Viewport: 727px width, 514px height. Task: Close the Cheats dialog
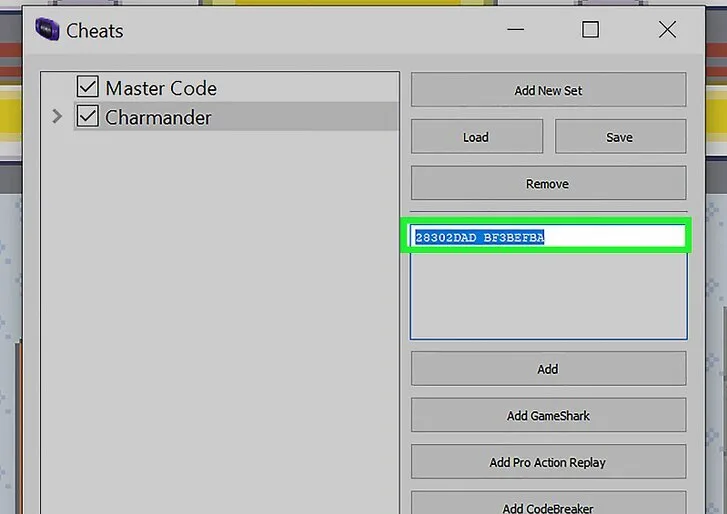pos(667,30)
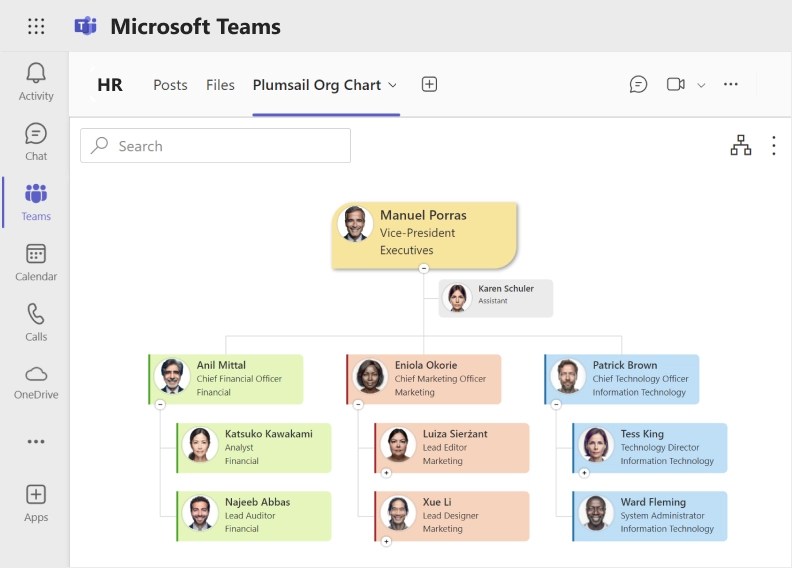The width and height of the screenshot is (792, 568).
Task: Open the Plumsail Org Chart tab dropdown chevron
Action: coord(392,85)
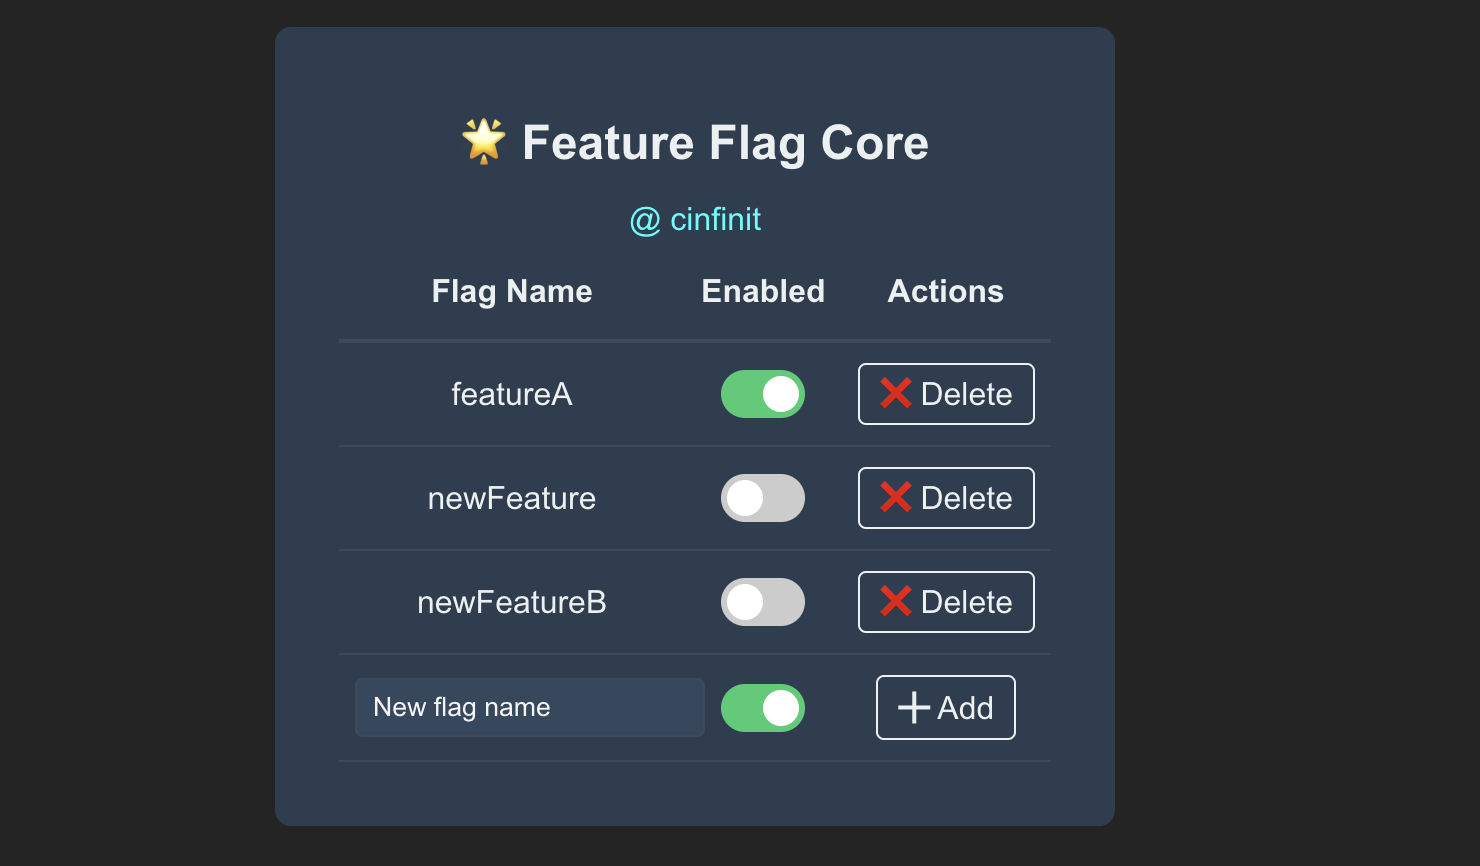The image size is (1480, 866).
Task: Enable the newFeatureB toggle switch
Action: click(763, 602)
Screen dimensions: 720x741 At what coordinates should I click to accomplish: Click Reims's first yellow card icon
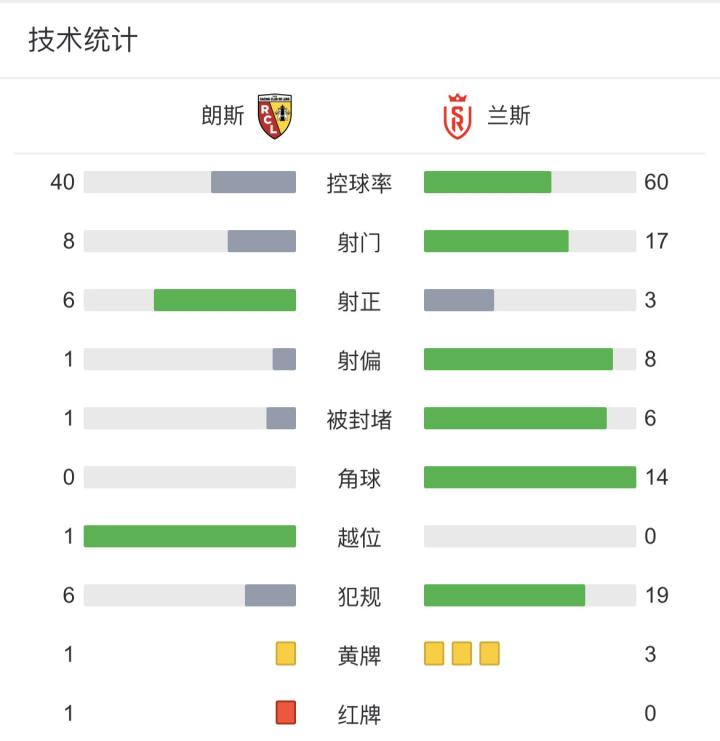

◆ **Task description**: Line by line, return the listing above exactly, dropping every picture.

◆ **Exercise answer**:
Viewport: 727px width, 514px height. Task: Close the Cheats dialog
pos(667,30)
The width and height of the screenshot is (792, 568).
Task: Open the Plumsail Org Chart tab dropdown chevron
Action: coord(392,85)
The image size is (1480, 866).
Task: Enable the newFeatureB toggle switch
Action: click(763, 602)
Screen dimensions: 720x741 At what coordinates should I click to accomplish: Click Reims's first yellow card icon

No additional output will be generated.